◆ **TASK DIRECTIONS**
Print the data below exactly, but only the lines from the one containing "Given: Click the 1.9K views count" down to the one containing "Given: Open the search magnifier in toolbar", inclusive.

======== DATA PROVIDED ========

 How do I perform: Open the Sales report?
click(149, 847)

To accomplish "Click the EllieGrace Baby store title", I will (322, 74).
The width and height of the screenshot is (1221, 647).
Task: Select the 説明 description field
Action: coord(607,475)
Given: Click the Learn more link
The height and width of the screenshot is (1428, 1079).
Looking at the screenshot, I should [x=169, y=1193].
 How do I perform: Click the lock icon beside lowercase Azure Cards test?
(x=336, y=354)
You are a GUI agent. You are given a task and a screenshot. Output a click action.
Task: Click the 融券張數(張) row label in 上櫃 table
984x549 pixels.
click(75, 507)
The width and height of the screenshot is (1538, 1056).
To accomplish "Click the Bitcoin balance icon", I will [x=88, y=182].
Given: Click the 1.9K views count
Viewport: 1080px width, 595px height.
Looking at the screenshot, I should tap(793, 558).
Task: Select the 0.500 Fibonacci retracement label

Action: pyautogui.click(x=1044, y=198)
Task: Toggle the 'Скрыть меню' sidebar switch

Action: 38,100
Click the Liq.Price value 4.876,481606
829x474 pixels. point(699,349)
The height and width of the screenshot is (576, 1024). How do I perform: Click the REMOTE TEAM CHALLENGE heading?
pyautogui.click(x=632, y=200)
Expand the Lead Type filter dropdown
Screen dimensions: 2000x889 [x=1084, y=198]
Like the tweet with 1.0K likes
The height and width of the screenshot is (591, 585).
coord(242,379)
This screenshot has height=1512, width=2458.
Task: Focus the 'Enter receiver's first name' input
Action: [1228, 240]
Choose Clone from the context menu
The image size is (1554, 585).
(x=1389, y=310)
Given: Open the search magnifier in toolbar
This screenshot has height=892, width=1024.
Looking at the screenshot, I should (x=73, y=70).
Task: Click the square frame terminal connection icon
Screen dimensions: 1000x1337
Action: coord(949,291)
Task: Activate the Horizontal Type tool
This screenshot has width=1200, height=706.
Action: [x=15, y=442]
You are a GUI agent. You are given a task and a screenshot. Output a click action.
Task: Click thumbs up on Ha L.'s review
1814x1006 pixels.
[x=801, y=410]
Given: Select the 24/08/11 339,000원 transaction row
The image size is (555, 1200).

========

◆ **OUTPUT**
Given: Click the 1.9K views count
Viewport: 1080px width, 595px height.
Looking at the screenshot, I should tap(793, 558).
Task: Select the 0.500 Fibonacci retracement label

Action: pyautogui.click(x=1044, y=198)
Task: Toggle the 'Скрыть меню' sidebar switch

Action: 38,100
Click the Liq.Price value 4.876,481606
829x474 pixels. point(699,349)
The height and width of the screenshot is (576, 1024). How do I perform: Click the REMOTE TEAM CHALLENGE heading?
pyautogui.click(x=632, y=200)
Expand the Lead Type filter dropdown
Screen dimensions: 2000x889 [x=1084, y=198]
Like the tweet with 1.0K likes
The height and width of the screenshot is (591, 585).
coord(242,379)
This screenshot has height=1512, width=2458.
Task: Focus the 'Enter receiver's first name' input
Action: [1228, 240]
Choose Clone from the context menu
The image size is (1554, 585).
(x=1389, y=310)
Given: Open the search magnifier in toolbar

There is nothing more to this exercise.